Here is a familiar context-free grammar for arithmetic expressions:
S ::= add add ::= mul | add + mul mul ::= term | mul * term term ::= number | ( S ) number ::= digit | digit number digit ::= 0 | 1 | ... | 9
I have a challenge for you: write a program (in a language of your choice) which enumerates all strings accepted by this grammar. That is, your program runs forever, but if I have a string this grammar accepts, then your program should output it in a finite amount of time.
(This really is a fun challenge, so I encourage interested readers to try it themselves)
This is a tricky problem. Indeed it is sufficiently tricky that I cannot think of a clean imperative solution to it (which I’m sure is also related to being very out-of-practice in imperative programming). I’m interested to see any such solutions that people came up with. (And I’ll try it myself in the meantime)
But I’m going to present a functional solution using a neat little monad called
Omega which I just uploaded to Hackage.
Let’s step back and consider a simpler motivating example. Consider the following list comprehension (and recall that list comprehensions are just the list monad behind a little bit of sugar):
pairs = [ (x,y) | x <- [0..], y <- [0..] ]
This looks like it generates all pairs of naturals, but it does not. It generates the list
[(0,0), (0,1), (0,2), ...], so the first element of the pair will never get to 1. If Haskell allowed us to use ordinal numbers as indices then we could:
pairs !! ω == (1,0). :-)
Conceptually what we have is a lattice of pairs that we’re “flattening” poorly:
(0,0) (0,1) (0,2) (0,3) ... (1,0) (1,1) (1,2) (1,3) ... (2,0) (2,1) (2,2) (2,3) ... . . . .
We’re flattening it by taking the first row, then the second row, and so on. That’s what
concat does. But anybody who’s had a brief introduction to set theory knows that that’s not how you enumerate lattices! You take the positive diagonals:
(0,0), (1,0), (0,1), (2,0), (1,1), (0,2), .... That way you hit every element in a finite amount of time. This is the trick used to show that there are only countably many rational numbers.
Omega is the monad that comes from this concept. We define
join to be this “diagonal” function. What we get back is a monad with a nice property:
If x occurs at a finite position in xs and y occurs at a finite position in f x, then y occurs at a finite position in f =<< xs
It’s hard to know what that means without knowing what =<< is supposed to mean. It means if you have a (possibly infinite) list of items, and to each one you apply a function which generates another (possibly infinite) list, and you merge them all together, you’ll be able to reach every result in a finite time.
More intuitively, it means if you write a multiple branching recursive function where each branch recurses infinitely (generating values), you will not get stuck in the first branch, but rather generate values from all branches.

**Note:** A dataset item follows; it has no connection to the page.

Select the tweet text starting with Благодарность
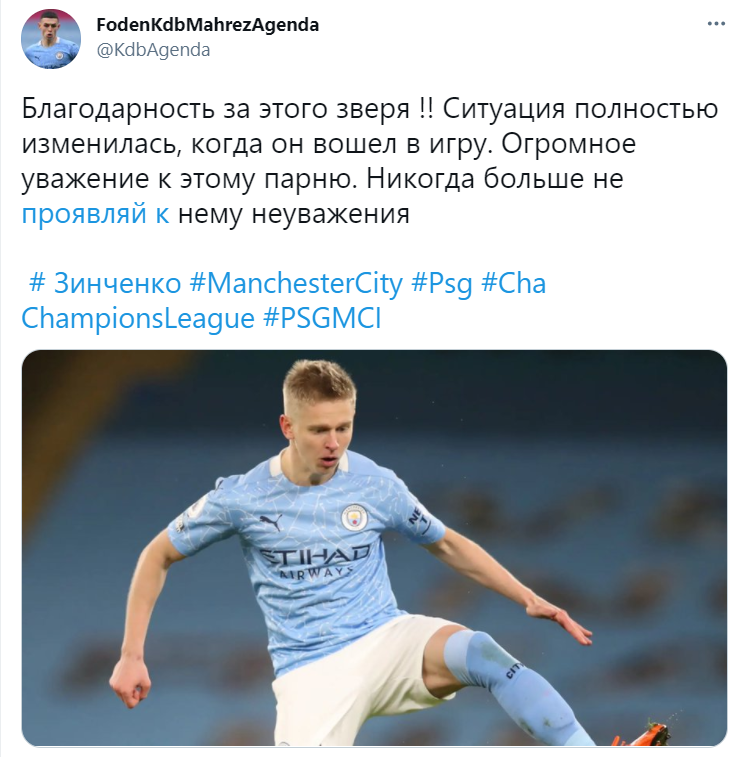Screen dimensions: 739x757 tap(370, 161)
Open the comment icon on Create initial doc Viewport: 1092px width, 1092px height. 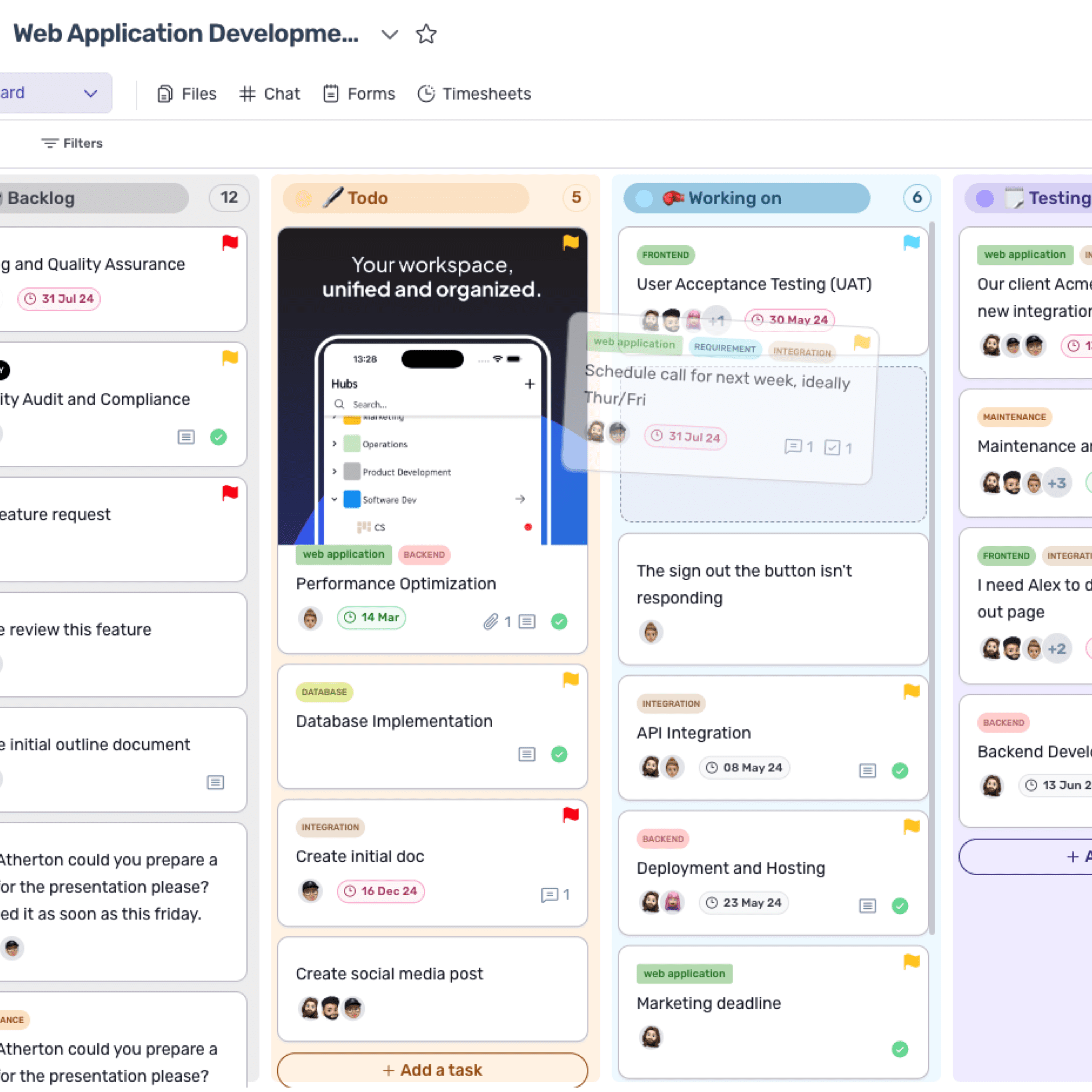tap(550, 895)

And that is exactly what we need to write the context-free enumerator. Given a simple data structure representing a context-free grammar:
data Symbol a = Terminal a | Nonterminal [[Symbol a]] -- a disjunction of juxtapositions
Then we can write an enumerate function in a straightforward depth-first way:
enumerate (Terminal a) = return [a] enumerate (Nonterminal alts) = do alt <- each alts -- for each alternative -- (each is the Omega constructor :: [a] -> Omega a) rep <- mapM enumerate alt -- enumerate each symbol in the sequence return $ concat rep -- and concatenate the results
Omega monad will do some heavy lifting and stagger those generators for us. Defining the grammar above:
arithGrammar = s where s = Nonterminal [[add]] add = Nonterminal [[mul], [add, Terminal '+', mul]] mul = Nonterminal [[term], [mul, Terminal '*', term]] term = Nonterminal [[number], [Terminal '(', s, Terminal ')']] digit = Nonterminal $ map (map Terminal . show) [0..9] number = Nonterminal [[digit], [digit, number]]

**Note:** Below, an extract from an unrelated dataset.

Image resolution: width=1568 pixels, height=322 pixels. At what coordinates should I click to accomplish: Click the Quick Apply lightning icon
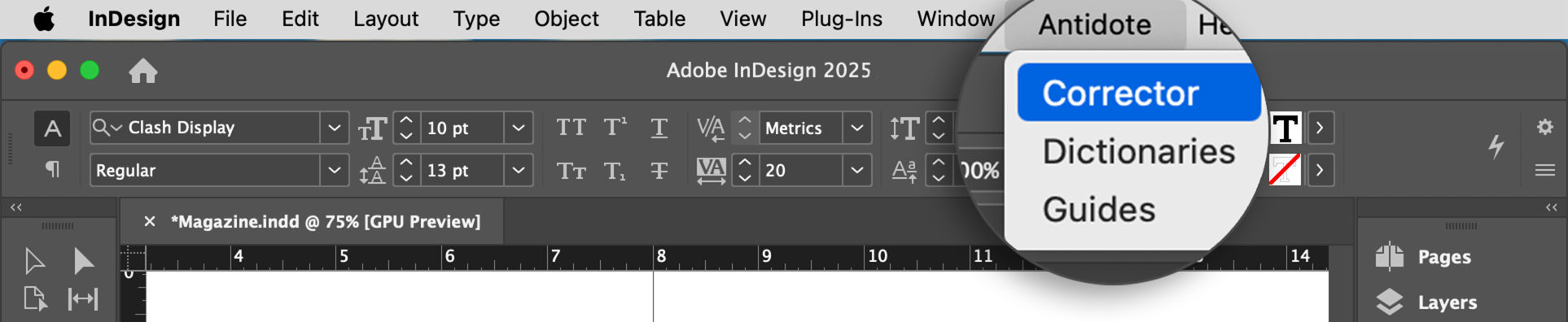[x=1496, y=146]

And then running our enumerator:
runOmega $ enumerate arithGrammar
We get a very encouraging list of results:
0 1 0+0 0*0 0+1 (0) 1+0 0*1 0+0*0 00 ...
Notice how each type of node is represented in that initial prefix. That’s a good sign that there won’t be degenerate repetitive behavior. But of course we know there won’t be by the guarantee
Omega makes (unless I implemented it wrong).